Which antiemetic combination is recommended for prophylaxis in a high-risk PONV patient (Apfel score 4) undergoing elective laparoscopic hysterectomy under volatile anaesthesia?
- A Metoclopramide alone 10 mg IV
- B Scopolamine transdermal patch alone applied 2 hours postoperatively
- C Ondansetron 4 mg IV at induction only
- D Ondansetron 4 mg + dexamethasone 8 mg + droperidol 0.625–1.25 mg + TIVA with propofol ✓
Explanation
For Apfel score 4 (highest risk, ~79%), guidelines (Society for Ambulatory Anesthesia 2020 consensus) recommend multimodal combination prophylaxis: at least two to three antiemetics from different mechanistic classes, plus substitution of volatile anaesthesia with TIVA using propofol (itself antiemetic).
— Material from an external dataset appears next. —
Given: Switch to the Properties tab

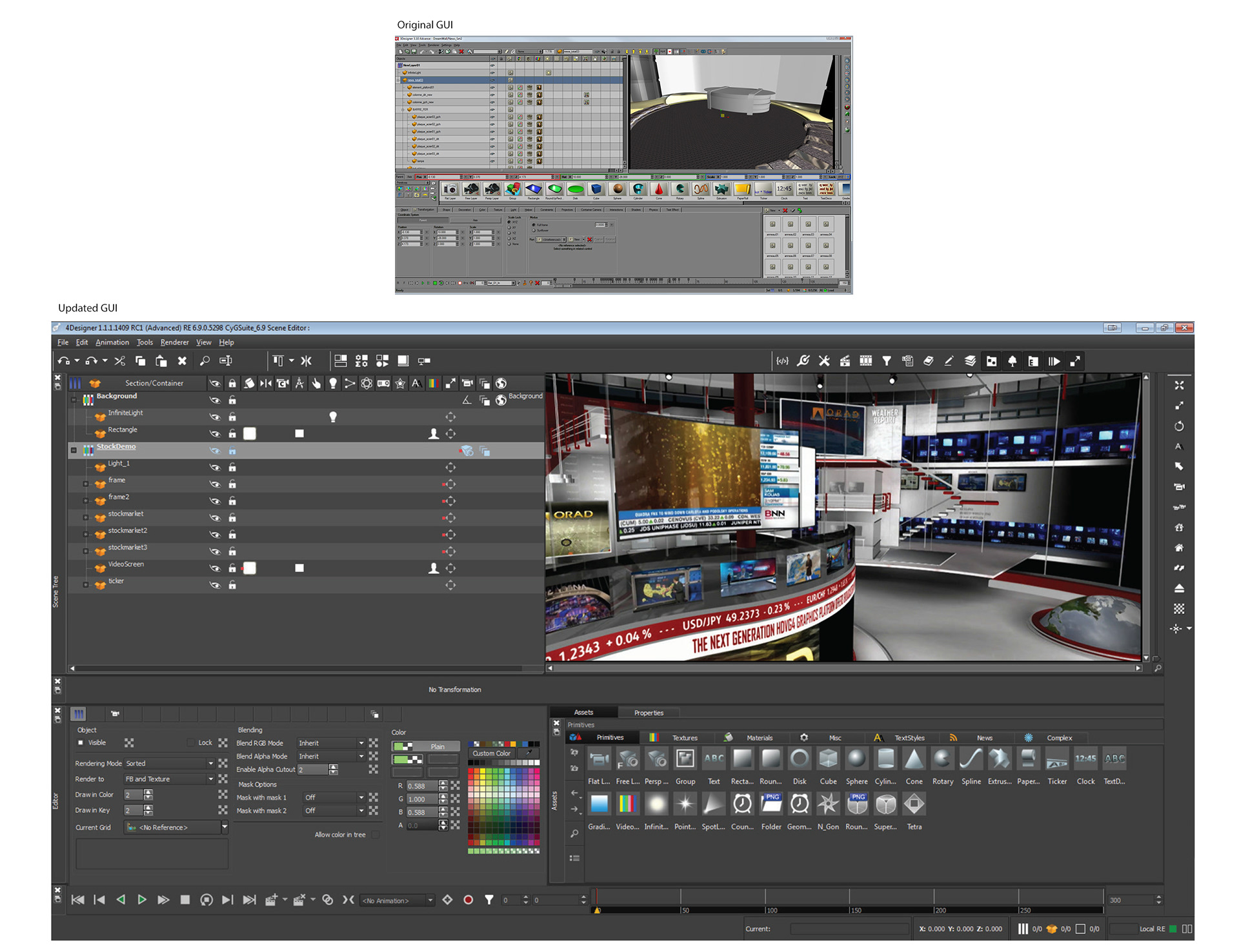Looking at the screenshot, I should 649,713.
Ondansetron (5-HT3 antagonist) + dexamethasone (mechanism involves reduced prostaglandins and serotonin release; anti-inflammatory) + droperidol (D2 antagonist) is a validated three-drug combination. Metoclopramide alone has insufficient efficacy. Transdermal scopolamine should be applied 4–12 hours before surgery, not after. Single-agent ondansetron is insufficient for score 4 patients.
Reference: Morgan & Mikhail's Clinical Anesthesiology, 6th ed.